Hello “stressed out” mom. Relax “worried you are making the right choices” mom. Breathe “guilt ridden about working outside the home” mom. There is no perfect way to do this job. Yep, I said it. Make no mistake about it, it is a job. It is a rewarding, amazing, joyful job. It is also hard. There is also no advancement, no career path, little recognition and no retirement plan. So why do we keep judging ourselves by some imaginary standards? Or worse, we judge other moms on their performance.

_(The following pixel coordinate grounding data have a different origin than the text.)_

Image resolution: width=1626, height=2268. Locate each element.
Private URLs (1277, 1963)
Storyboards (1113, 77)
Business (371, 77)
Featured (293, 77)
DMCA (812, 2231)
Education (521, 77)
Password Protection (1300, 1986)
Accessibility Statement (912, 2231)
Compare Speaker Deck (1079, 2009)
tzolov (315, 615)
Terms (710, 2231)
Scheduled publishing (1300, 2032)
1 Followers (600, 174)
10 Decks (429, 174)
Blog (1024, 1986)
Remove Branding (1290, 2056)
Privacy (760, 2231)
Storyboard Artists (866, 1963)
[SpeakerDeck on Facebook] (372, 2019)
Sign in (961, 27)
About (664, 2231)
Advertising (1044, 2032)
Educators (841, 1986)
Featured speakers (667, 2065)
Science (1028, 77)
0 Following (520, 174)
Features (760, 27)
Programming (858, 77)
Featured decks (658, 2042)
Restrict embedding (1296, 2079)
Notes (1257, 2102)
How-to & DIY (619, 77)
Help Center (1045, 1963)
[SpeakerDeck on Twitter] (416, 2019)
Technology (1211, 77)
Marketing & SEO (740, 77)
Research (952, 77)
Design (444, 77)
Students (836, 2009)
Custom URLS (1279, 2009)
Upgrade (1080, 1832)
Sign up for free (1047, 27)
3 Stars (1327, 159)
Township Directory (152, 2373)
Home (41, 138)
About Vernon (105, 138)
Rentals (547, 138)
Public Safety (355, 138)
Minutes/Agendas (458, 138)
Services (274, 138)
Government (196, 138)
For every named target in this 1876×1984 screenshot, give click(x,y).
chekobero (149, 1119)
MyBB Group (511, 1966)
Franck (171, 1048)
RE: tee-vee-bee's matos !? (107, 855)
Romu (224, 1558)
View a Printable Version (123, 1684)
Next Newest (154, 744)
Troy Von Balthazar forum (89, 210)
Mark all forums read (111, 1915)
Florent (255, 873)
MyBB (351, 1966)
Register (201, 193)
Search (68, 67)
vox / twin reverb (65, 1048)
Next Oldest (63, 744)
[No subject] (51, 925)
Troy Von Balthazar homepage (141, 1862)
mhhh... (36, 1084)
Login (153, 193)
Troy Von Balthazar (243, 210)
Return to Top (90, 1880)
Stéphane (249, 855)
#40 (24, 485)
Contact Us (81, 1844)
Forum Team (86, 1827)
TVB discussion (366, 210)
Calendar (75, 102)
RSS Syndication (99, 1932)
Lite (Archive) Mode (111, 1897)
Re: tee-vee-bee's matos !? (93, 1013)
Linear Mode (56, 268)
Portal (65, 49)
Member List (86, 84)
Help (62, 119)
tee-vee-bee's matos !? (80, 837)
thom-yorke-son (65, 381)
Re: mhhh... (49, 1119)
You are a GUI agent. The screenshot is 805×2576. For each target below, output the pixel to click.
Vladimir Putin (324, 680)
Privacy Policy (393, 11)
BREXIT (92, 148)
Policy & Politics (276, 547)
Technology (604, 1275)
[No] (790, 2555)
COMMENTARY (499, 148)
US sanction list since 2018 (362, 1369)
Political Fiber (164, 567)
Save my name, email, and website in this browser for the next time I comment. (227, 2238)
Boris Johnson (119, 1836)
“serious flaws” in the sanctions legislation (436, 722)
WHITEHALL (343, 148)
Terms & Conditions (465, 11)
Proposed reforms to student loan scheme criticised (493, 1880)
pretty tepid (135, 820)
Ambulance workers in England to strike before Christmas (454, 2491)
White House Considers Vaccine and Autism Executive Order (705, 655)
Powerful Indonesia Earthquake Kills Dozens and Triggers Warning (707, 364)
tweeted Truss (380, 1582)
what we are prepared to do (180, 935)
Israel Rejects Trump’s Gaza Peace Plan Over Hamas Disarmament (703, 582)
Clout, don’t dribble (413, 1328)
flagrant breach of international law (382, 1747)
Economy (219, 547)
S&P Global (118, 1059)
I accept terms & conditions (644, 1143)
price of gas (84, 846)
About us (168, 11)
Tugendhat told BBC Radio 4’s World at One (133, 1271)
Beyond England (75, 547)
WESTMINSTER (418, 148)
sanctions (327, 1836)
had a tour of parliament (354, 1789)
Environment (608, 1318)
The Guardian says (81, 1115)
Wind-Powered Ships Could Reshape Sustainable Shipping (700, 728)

The kicker is; I was guilty too. I have wanted the crying kid at the restaurant to be quieted, as if I had the ability to control my own child’s emotions. I have thought “really?” when I see a mom giving her toddler some sugary juice. I have looked sideways at the unprepared mom at the park. No snack, no anti-bacterial wipes and a crying toddler. Doesn’t she know? Maybe, I should have just walked over with the anti-bacterial wipes I had and offered a wipe for the gunk on her poor screaming child’s hand. For the record, I finally did.
I am guilty of all these things now. Tantrums in public? Check. Sugary Juice? Check. Unprepared for outings? Check. Check. Check. I once drove 2 hours from home for an afternoon on the lake and brought no bottles or formula. Then, another mom scorned me for letting my daughter watch TV before she was two after she heard her singing a movie theme song. You know the one. For three days I was alternately angry and questioning myself. Then I finally took my daughters wise words and let it go. I also decided I would make every effort NOT to judge any other mom again. Who am I to say what is right for your family. Yes, my daughter sang along with Frozen early. She knows how to get to the PBS App on my phone to watch Elmo and is fond of yelling, “I Love Kung Fu!” at inopportune moments too. However, my child has developed a very active imagination on her own; her vocabulary amazes me every day. She’s perfectly healthy. She is kind and smart and affectionate and she loves me more than anything. She is everything I want our little human to be despite my mistakes and regrets.
So I can save you some time. I can save you some self-depreciating energy. I have good news, none of us is perfect. None of us will raise our children without mistakes or regret. If you are trying; if you are doing your best; if you sometimes just show up with McDonalds because you are so tired you could cry, IT IS OK. If the shaming happens to you, don’t give in. If the judgment weighs on you, rise above it. Feel sorry for the unenlightened person throwing shade. It’s likely they are so consumed by their own need to be right; their own need to be best that they just might be missing out on the point of it all.
You are raising humans and it is a hard job. You are doing just fine.